According to NDHS 2016, average age of marriage for females is just over 18 years and for males 22 years. Contraceptive use among married women in Nepal aged 15-19 is 17.6% and 29.5% among married women ages 20 to 24 years.
With the support from Australian Aid, Marie Stops Nepal has implemented the three years project, ending in June 2017. The study made under the Increasing Access to SRH Information and Services for hard-to-reach groups in Nepal- Adolescent and Youth is first of its kind with firsthand knowledge prepared through interaction with the young.
In three years, 30 SRH services providers trained in the provision of adolescent and youth friendly service provision reaching 100,000 youth through an adolescent and youth-focused IEC package, including four ‘pop up’ teams running a total of 500 site based events over the project.
The project run a nationwide call centre with a toll free number to provide on demand SRH counseling to adolescents, youth and other population 4 SPN clinics established as adolescent and youth friendly service sites and providing adolescent and youth friendly services Lesson learnt and best practices shared among related stakeholders.
Over 65,000 sexual health services delivered to adolescent and Youth, including family planning services.

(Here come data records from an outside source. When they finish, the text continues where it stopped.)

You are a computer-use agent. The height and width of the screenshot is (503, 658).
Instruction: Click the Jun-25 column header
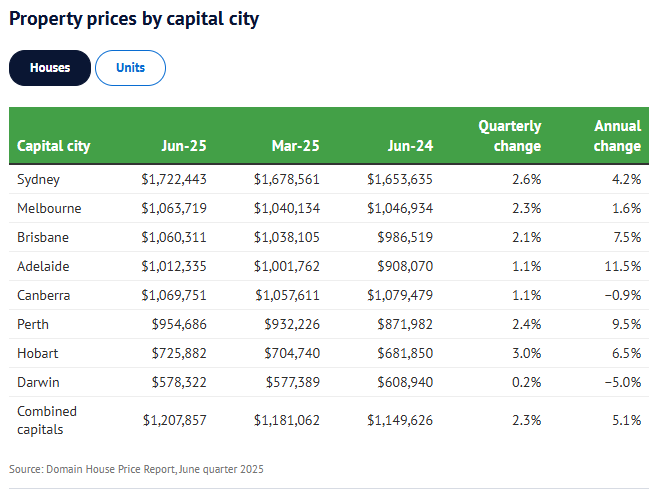coord(184,146)
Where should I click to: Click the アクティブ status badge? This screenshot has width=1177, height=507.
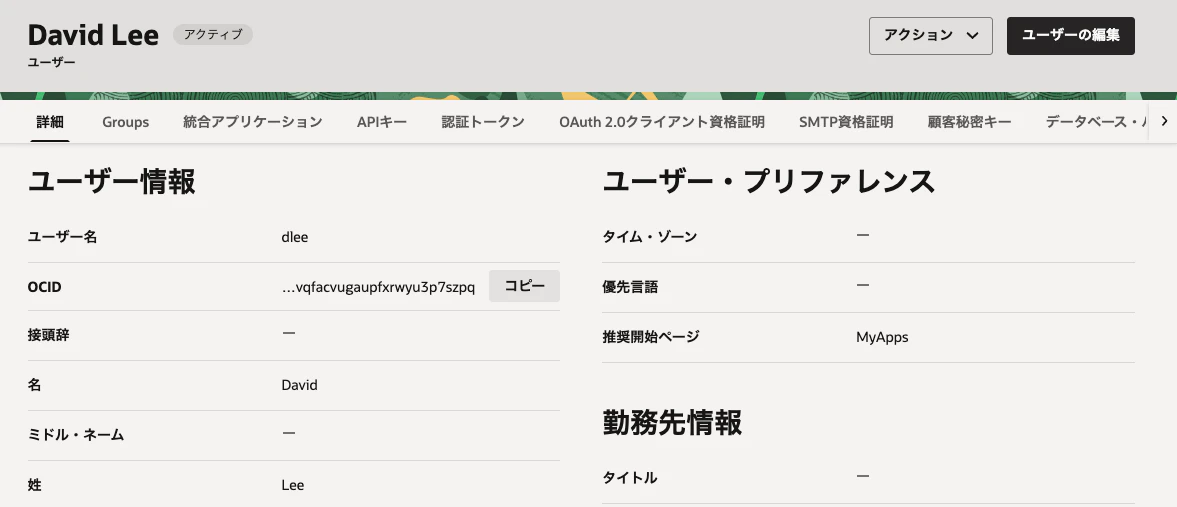(x=213, y=35)
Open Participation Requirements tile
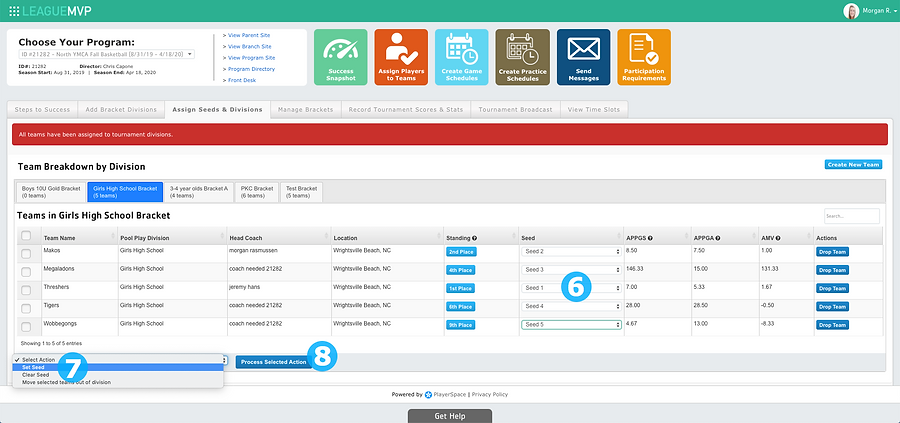 [644, 57]
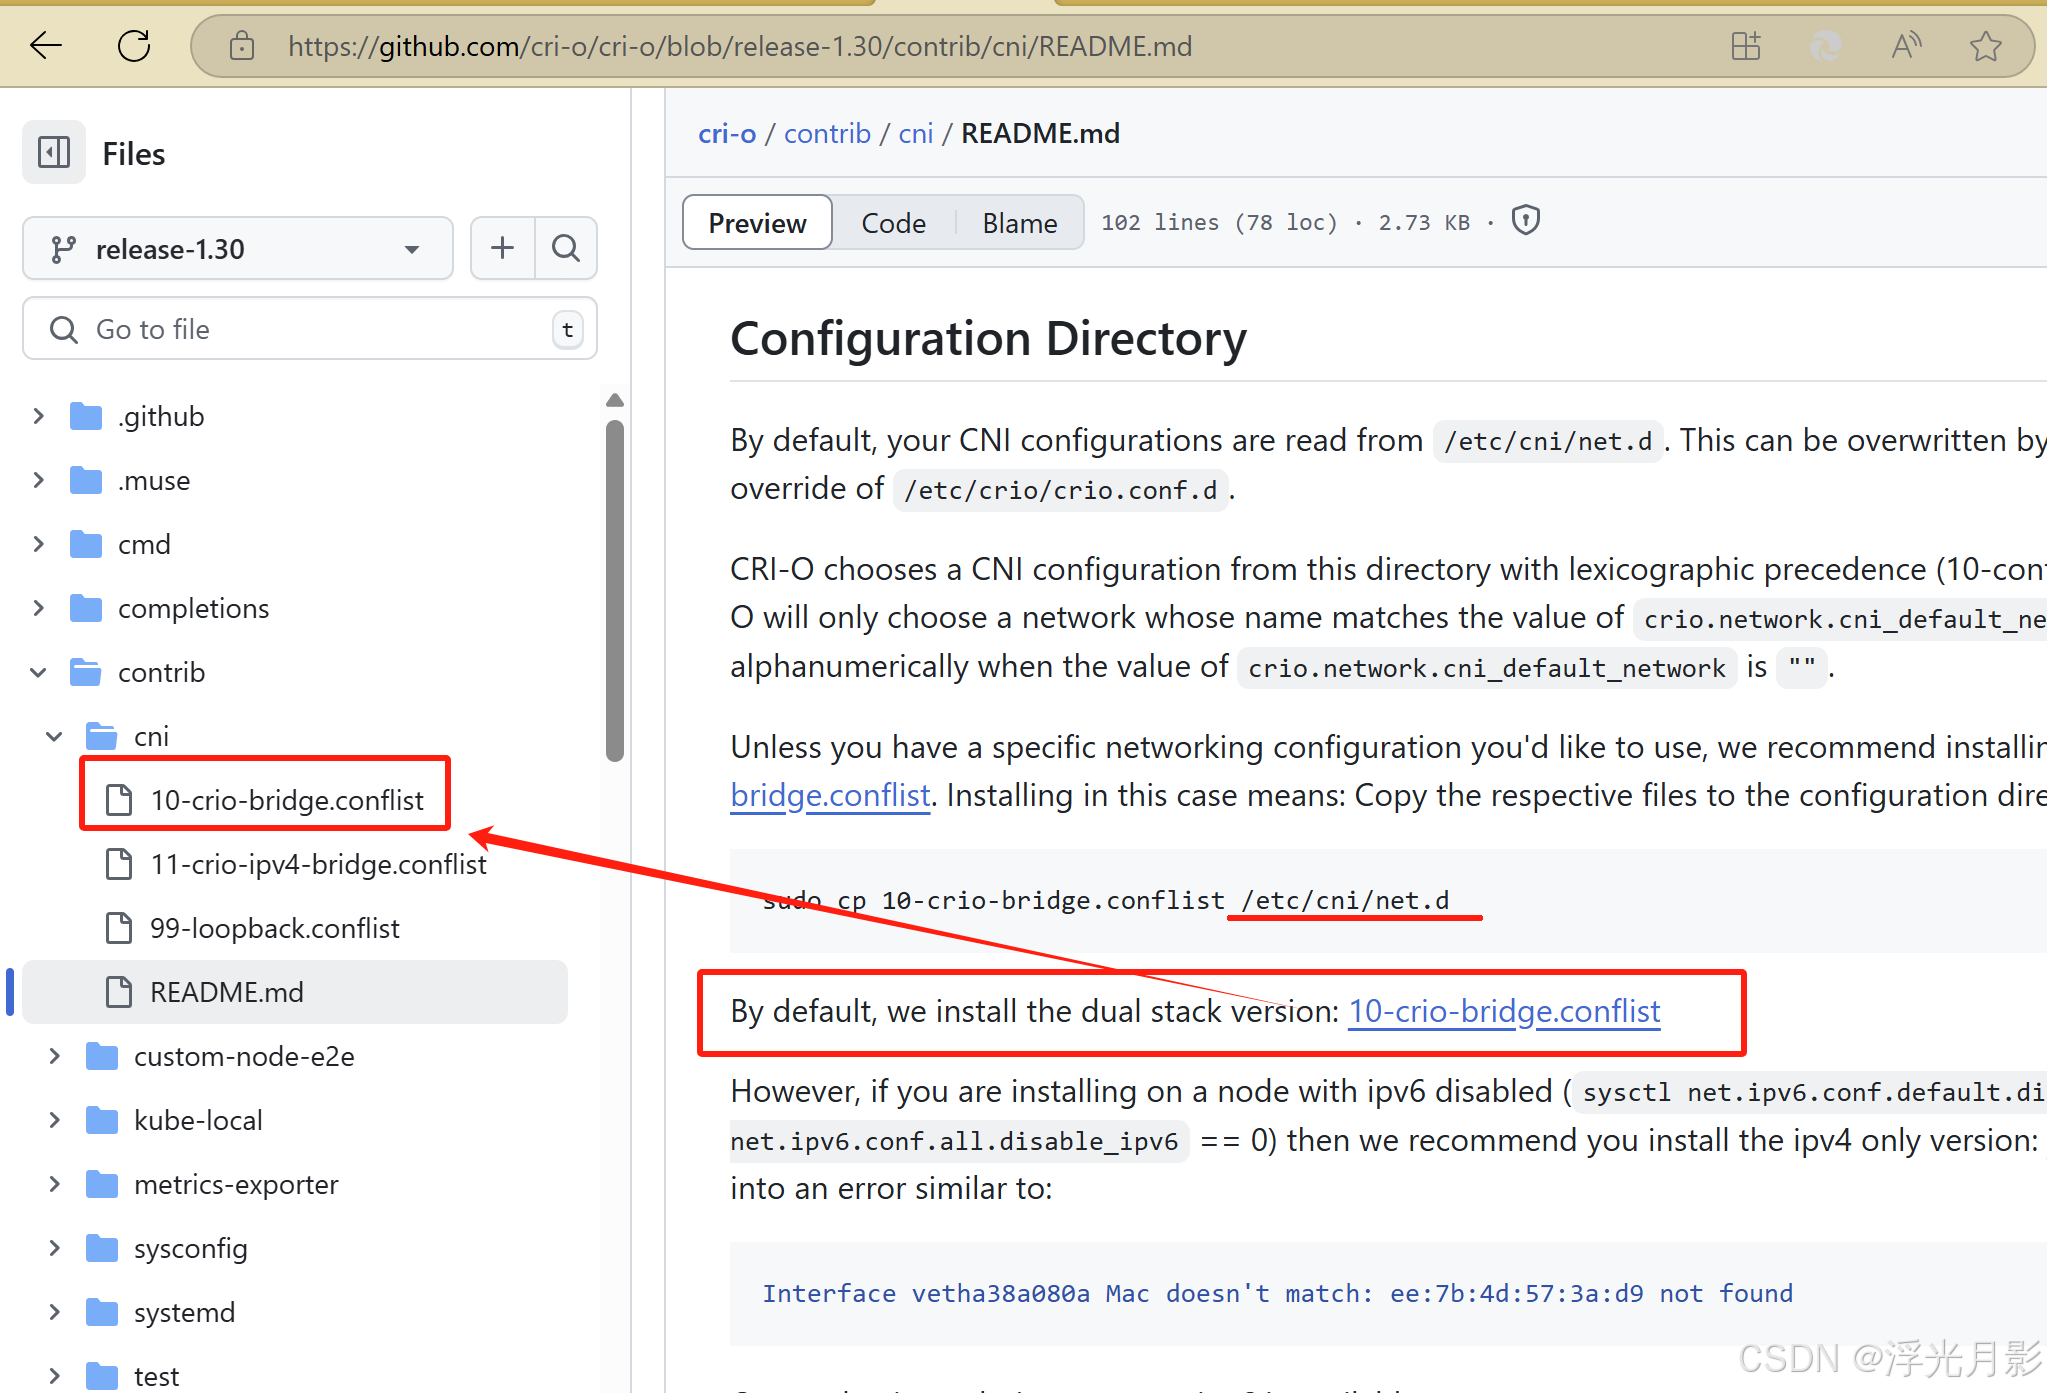Switch to the Blame tab
The image size is (2047, 1393).
coord(1019,223)
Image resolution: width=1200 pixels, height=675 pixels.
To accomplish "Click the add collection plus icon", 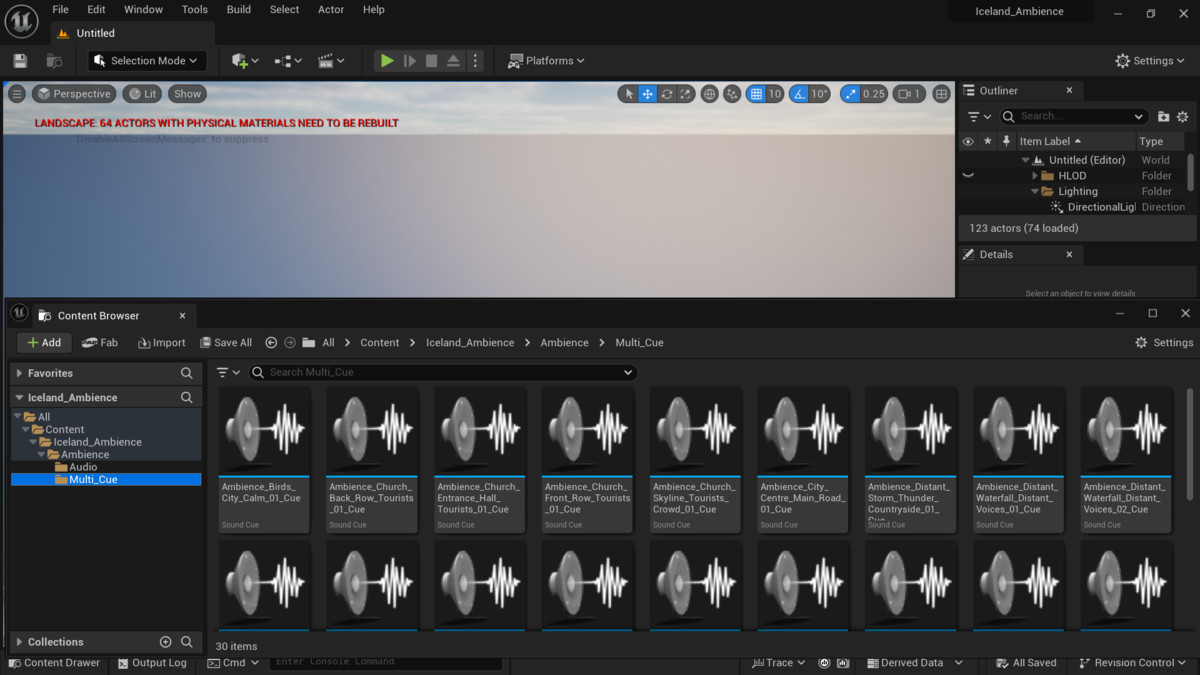I will click(166, 642).
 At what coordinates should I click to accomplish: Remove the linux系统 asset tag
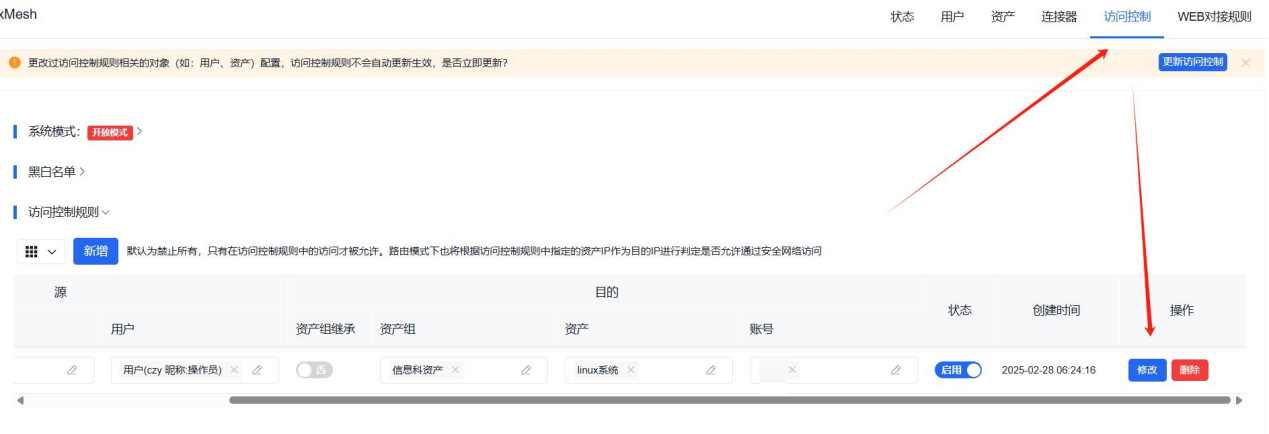(631, 370)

Youth pop-up volunteers are trained SRH educators with interpersonal communication skills, with 10 youth pop-up volunteer per district and 1 Youth ANM providing mobile service.
According to the project, the project reached to 1, 83,746 youths until May 2017. One of the important parts of the project was program designed for young Persons with Disability and SRH needs of young people with disabilities research completed and the actions points are.
The achievements include production of FP IEC materials in Brail, production of informative video with sign language and subtitle, disability sensitization training to Youth Centre Service Providers, Pop-Up Volunteers, Mobile Clinic and orientation program for young people with disability in partnership with Disabled People’s Organization.
As Nepal is celebrating the World Population Day, with its motto to Children by Choice, Not Chance, Marie Stopes Nepal has been working in Nepal to prevent unwanted pregnancy and save the life of young mothers.